Nova lei não traz nenhuma mudança radical, afirma Maia, diretor-executivo da ABF - Crédito: Divulgação

Depois de passar pelo plenário do Senado na quarta-feira (6), o novo Marco Regulatório do Franchising está pronto para ser sancionado pelo presidente Jair Bolsonaro em 15 dias. A partir da publicação no Diário Oficial da União (DOU), a nova lei entrará em vigor no prazo de 90 dias.

O Projeto de Lei (PL) 219/2015, do ex-deputado Alberto Mourão, começou a tramitar na Câmara dos Deputados em 2015. Ele revoga a lei vigente, conhecida como Lei do Franchising (Lei 8.955/1994) e introduz novas regras.

De acordo com o diretor-executivo da Associação Brasileira de Franchising (ABF), Marcelo Maia, a legislação, embora considerada eficiente e fosse um benchmarking para outros países, já merecia uma atualização para se tornar adequada às mudanças da economia e tecnológicas ocorridas nos últimos 25 anos.

QUESTÕES DE ESTUDO:
[A] Responda com base no texto sobre o marco do franchising:
(i) Em que dia da semana o projeto passou pelo plenário do Senado?
(ii) Em quantos dias a nova lei entra em vigor após a publicação no Diário Oficial da União?
(iii) Qual lei vigente o PL 219/2015 revoga?
[B] Liste todas as pessoas citadas pelo nome no texto sobre o marco do franchising.

DADOS DO EXERCÍCIO:
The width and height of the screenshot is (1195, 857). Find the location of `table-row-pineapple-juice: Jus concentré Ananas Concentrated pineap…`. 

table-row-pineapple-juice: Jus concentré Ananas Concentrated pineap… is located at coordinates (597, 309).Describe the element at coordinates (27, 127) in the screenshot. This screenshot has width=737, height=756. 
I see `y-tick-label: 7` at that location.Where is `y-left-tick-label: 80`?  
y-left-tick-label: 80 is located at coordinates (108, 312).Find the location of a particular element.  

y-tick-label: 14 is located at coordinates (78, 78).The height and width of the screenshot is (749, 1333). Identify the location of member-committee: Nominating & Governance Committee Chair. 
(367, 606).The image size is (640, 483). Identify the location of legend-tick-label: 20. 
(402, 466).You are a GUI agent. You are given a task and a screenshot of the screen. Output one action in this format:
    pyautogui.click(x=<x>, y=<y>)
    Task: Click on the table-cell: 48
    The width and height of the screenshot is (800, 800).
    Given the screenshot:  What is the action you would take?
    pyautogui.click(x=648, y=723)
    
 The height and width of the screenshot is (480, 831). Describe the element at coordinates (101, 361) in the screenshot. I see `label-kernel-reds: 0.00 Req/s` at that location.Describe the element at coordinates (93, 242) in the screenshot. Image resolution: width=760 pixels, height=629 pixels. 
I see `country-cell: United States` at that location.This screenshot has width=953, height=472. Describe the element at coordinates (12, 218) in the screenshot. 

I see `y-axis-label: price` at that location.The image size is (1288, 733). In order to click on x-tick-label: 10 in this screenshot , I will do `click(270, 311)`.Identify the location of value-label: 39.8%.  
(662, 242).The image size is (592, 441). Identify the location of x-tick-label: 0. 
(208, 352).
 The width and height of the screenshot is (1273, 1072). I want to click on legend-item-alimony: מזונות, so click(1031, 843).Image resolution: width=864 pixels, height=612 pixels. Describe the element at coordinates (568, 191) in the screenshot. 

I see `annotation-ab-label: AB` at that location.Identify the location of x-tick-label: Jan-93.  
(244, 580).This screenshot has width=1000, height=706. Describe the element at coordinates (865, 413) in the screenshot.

RESPOSTAS DAS QUESTÕES:
[A]
(i) Na quarta-feira (6).
(ii) Em 90 dias.
(iii) A Lei 8.955/1994, conhecida como Lei do Franchising.

[B] Marcelo Maia, Jair Bolsonaro, Alberto Mourão